I’m working with two database tables and trying to combine them using a LEFT JOIN operation. Here’s my current query:
SELECT DISTINCT emp.badge_number, proj.project_code
FROM project_files proj
LEFT JOIN employee_data emp ON emp.employee_id = proj.employee_id
AND lower(emp.department) LIKE N'%dev-team-alpha%'
WHERE proj.project_code IN ('A1205.pdf','B3847.pdf','C4921.pdf','D7103.pdf');
The results I’m getting look like this:
badge_number project_code
--------------------------------
NULL B3847.PDF
NULL C4921.PDF
NULL D7103.PDF
DEV-EMP192 C4921.PDF
DEV-EMP205 D7103.PDF
I have two main issues here. First, the file A1205.pdf is completely missing from my results. Second, I’m seeing duplicate NULL entries for C4921.PDF and D7103.PDF when I only want one row per file.
What I actually want to see is:
badge_number project_code
--------------------------------
NULL A1205.PDF
NULL B3847.PDF
DEV-EMP192 C4921.PDF
DEV-EMP205 D7103.PDF
How can I modify my query to get these results without the duplicates?
You’re getting multiple NULL rows because there are several employee records per project that don’t match your ‘dev-team-alpha’ filter. When the LEFT JOIN fails to find a matching employee, SQL creates a NULL row - but if there are multiple non-matching employees for the same project, you get multiple NULL rows.

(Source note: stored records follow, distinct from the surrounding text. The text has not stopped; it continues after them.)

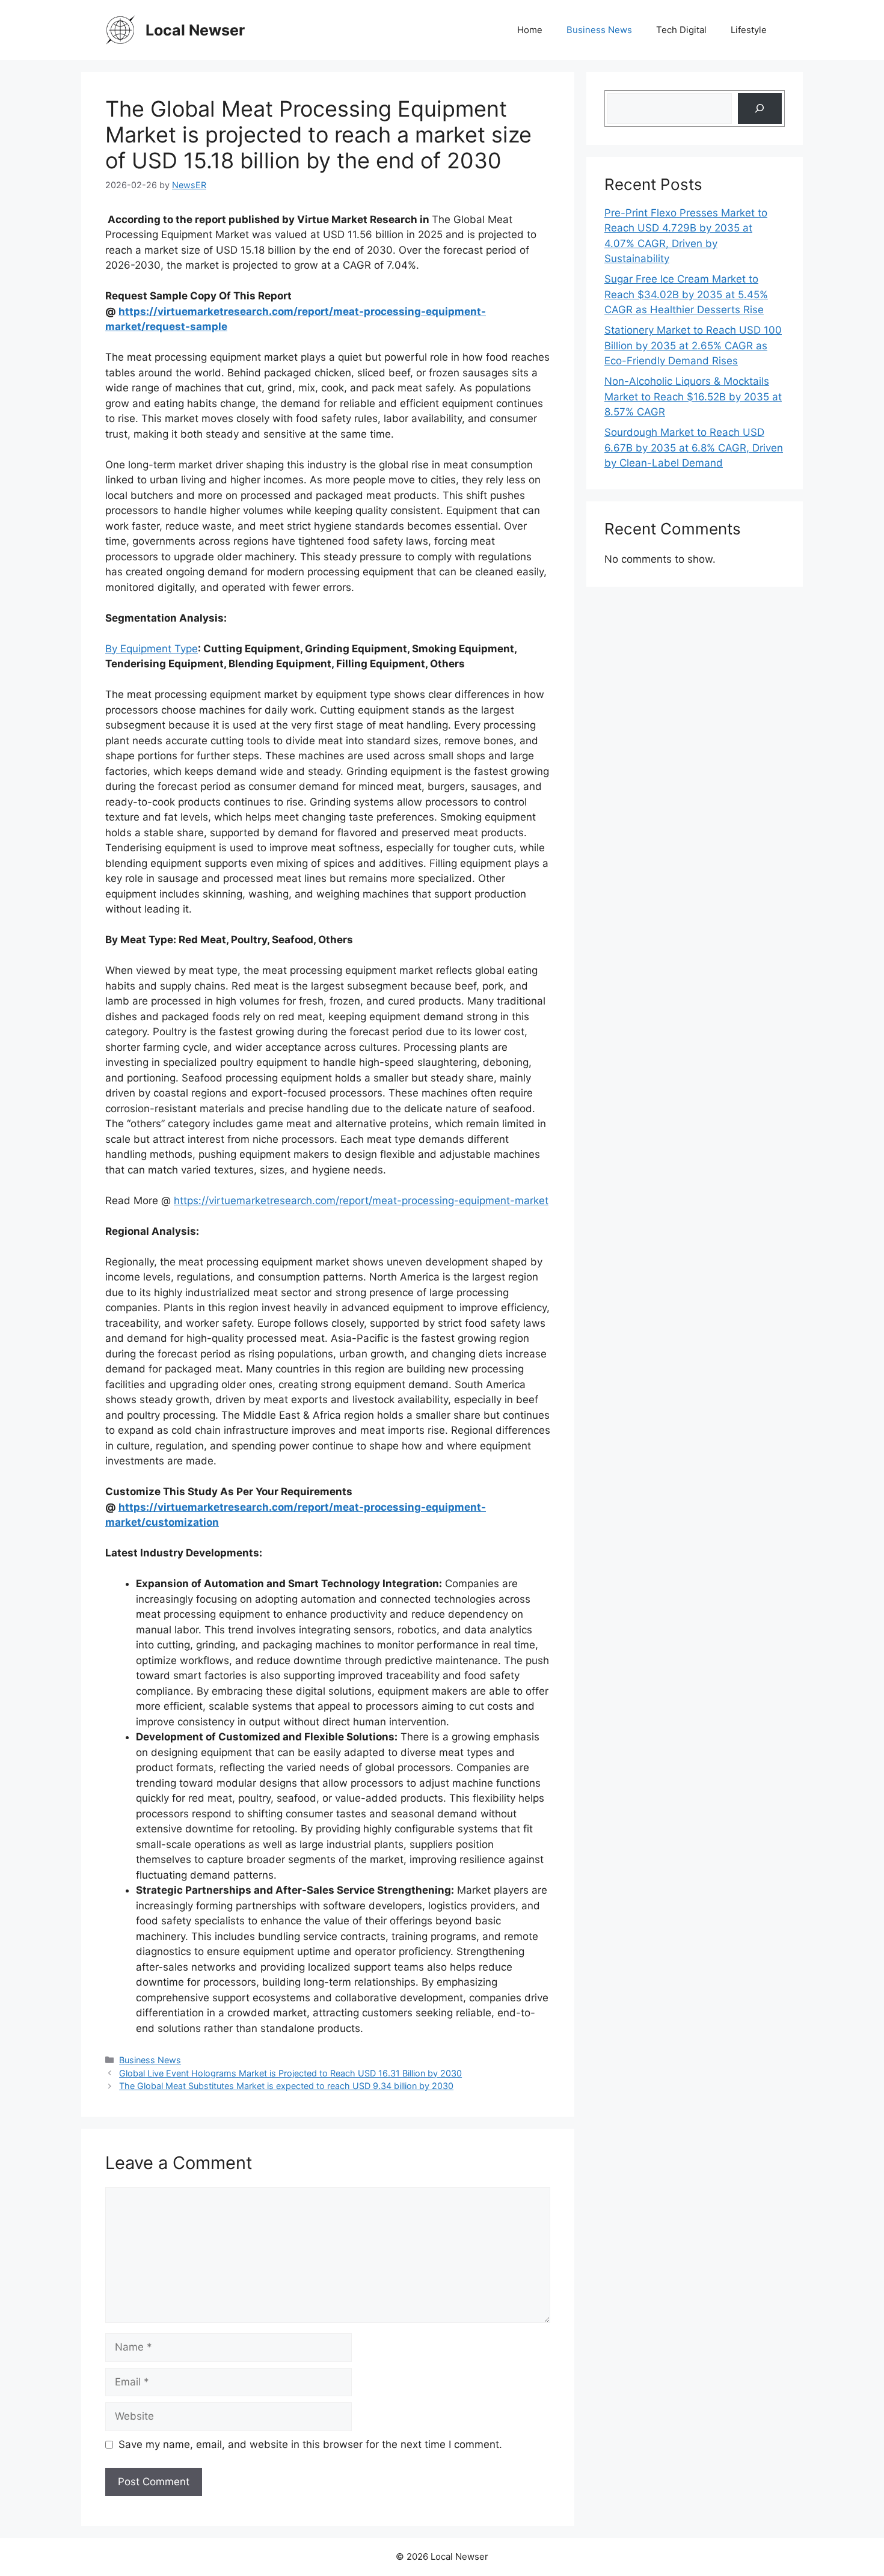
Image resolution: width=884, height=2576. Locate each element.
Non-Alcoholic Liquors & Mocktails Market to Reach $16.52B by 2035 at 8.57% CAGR (693, 396)
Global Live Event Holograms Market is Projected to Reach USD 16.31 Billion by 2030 (290, 2073)
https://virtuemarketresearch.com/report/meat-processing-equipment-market (361, 1201)
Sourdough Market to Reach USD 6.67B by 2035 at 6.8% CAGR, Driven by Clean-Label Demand (693, 447)
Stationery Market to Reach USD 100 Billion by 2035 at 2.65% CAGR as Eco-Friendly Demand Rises (693, 345)
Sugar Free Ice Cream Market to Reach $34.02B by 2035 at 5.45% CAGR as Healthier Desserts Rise (686, 294)
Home (529, 29)
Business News (599, 29)
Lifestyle (749, 29)
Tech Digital (681, 29)
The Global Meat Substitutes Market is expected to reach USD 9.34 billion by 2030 (286, 2086)
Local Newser (195, 30)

Here’s how to fix it - filter the employee data first, then join with distinct project records:
SELECT
CASE WHEN emp.badge_number IS NOT NULL THEN emp.badge_number ELSE NULL END as badge_number,
proj.project_code
FROM (
SELECT DISTINCT project_code, employee_id
FROM project_files
WHERE project_code IN ('A1205.pdf','B3847.pdf','C4921.pdf','D7103.pdf')
) proj
LEFT JOIN (
SELECT employee_id, badge_number
FROM employee_data
WHERE lower(department) LIKE N'%dev-team-alpha%'
) emp ON emp.employee_id = proj.employee_id;
This eliminates the duplicate NULL issue by ensuring you only get one row per project.
Hmm, interesting! First thing - is A1205.pdf actually in your project_files table? Also, how many employees are linked to each project? I’m wondering if you’ve got multiple employees per project, which would explain those null duplicates when the join fails.
your WHERE clause is totally filtering out A1205.pdf - it prolly doesn’t have any employee records. try a subquery to grab distinct projects first, then left join with employees. this’ll work better and stop those annoying duplicate nulls.